La tormenta
Publicado en el número 340 de la versión en papel. Mayo de 2020
No es apocalipsis, sí situación extrema semejante aunque diferente de una guerra, con la sociedad disociada en dos: un reducido colectivo, los que están en línea de fuego, y la mayoría de la población. En las últimas grandes guerras, ser enviado a primera línea traía altísima probabilidad de morir o quedar con destrozos corporales de por vida. En la guerra contra el coronavirus, el personal sanitario y el de los servicios públicos corren un riesgo por fortuna no tan alto. Pero no escatimemos su reconocimiento como héroes. Para ellos vale la admiración de Camus, por quienes “no pudiendo ser santos, se niegan a admitir las plagas y se esfuerzan por ser médicos”, o por ser, añadamos, celadores, servidores públicos, los de limpieza, los de distribución y venta de bienes indispensables.

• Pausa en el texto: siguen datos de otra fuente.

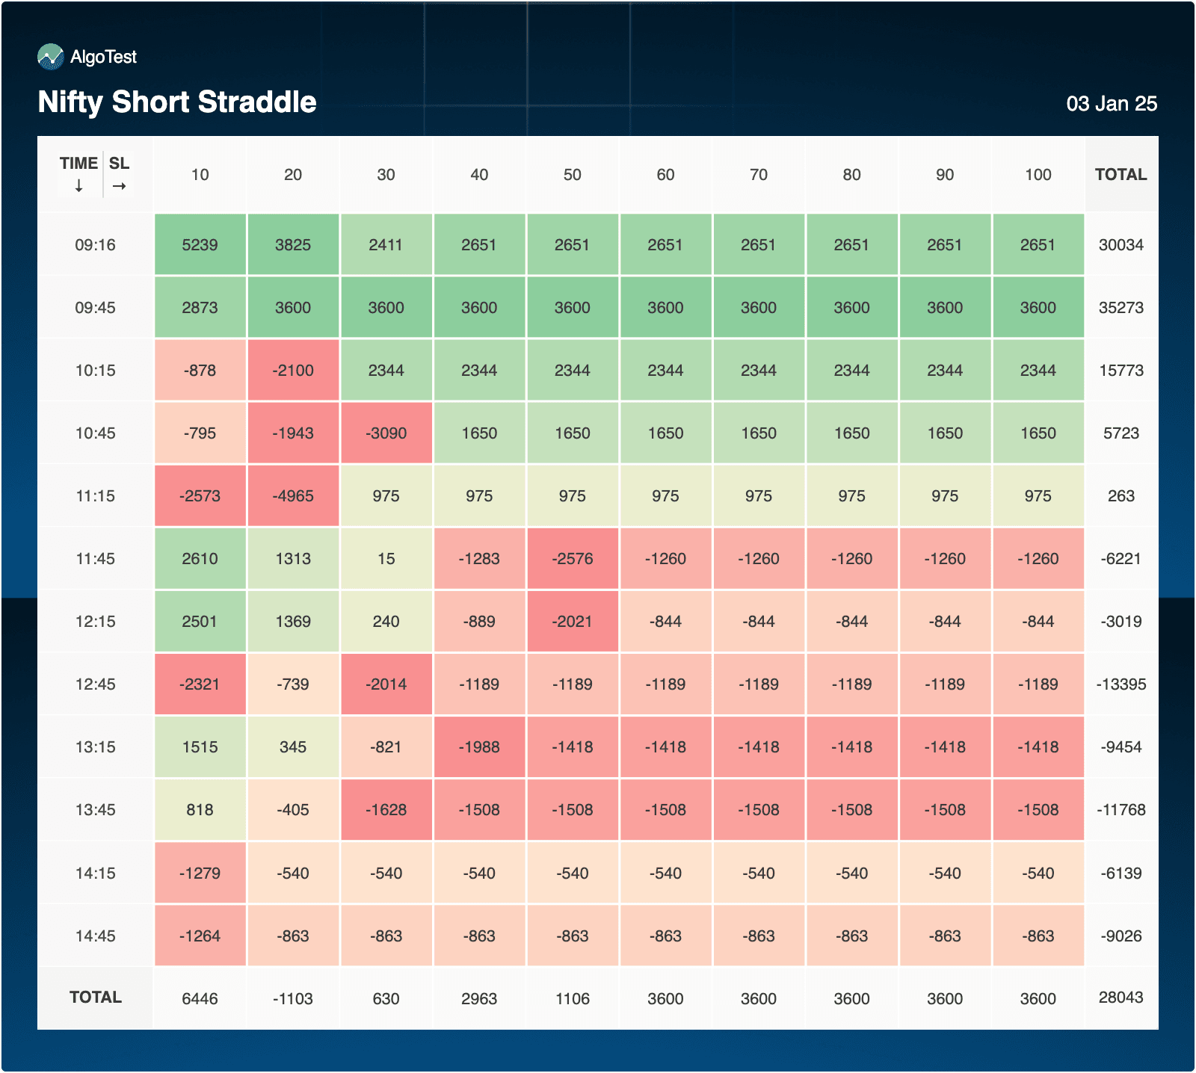
Task: Click the red cell showing -4965
Action: point(293,496)
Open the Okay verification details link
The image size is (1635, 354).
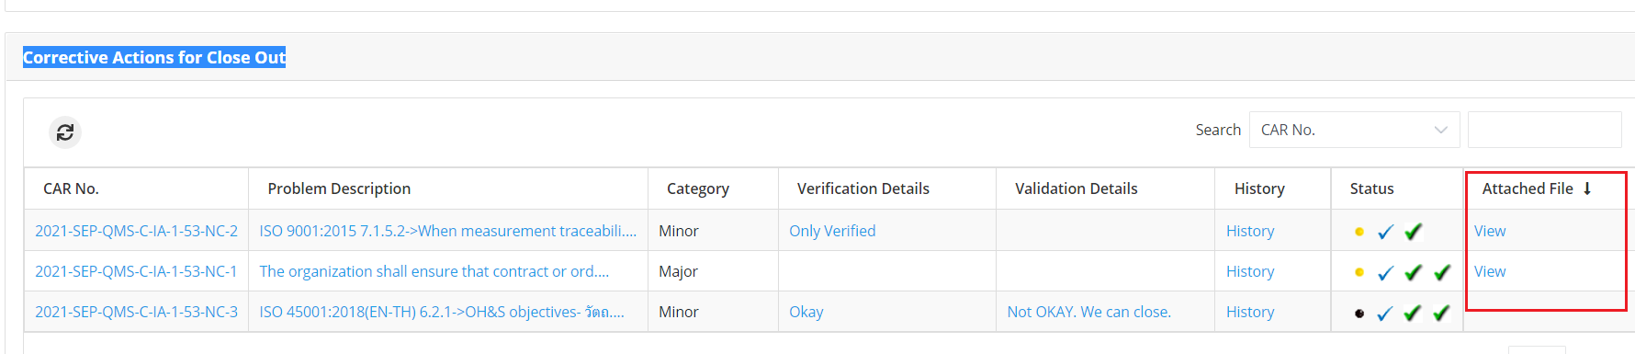[806, 312]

Los adolescentes que en una guerra son carne de cañón y los niños que en las guerras quedan huérfanos deben ahora permanecer en casa. Ellos son ahora los protegidos, al igual que los ancianos y que la población general, y también los privilegiados en el deber de quedarse en casa, que es el privilegio de riesgo cero. Su reclusión casera es también un modo activo de luchar contra el enemigo, que esta vez no es un humano de otro país o de otro bando de un mismo país, sino un inhumano, un virus al que se le combate evitando que nos penetre por la boca, los ojos, la nariz. Profetas intuitivos y analistas racionales compiten en pronosticar el futuro. Ojalá sea una honda conversión colectiva anticipadamente descrita por Murakami: “Cuando la tormenta de arena haya pasado, tú no comprenderás cómo has logrado cruzarla con vida. Ni siquiera estarás seguro de que la tormenta haya cesado de verdad. Una cosa sí quedará clara: la persona que surja de la tormenta no será la misma que penetró en ella”.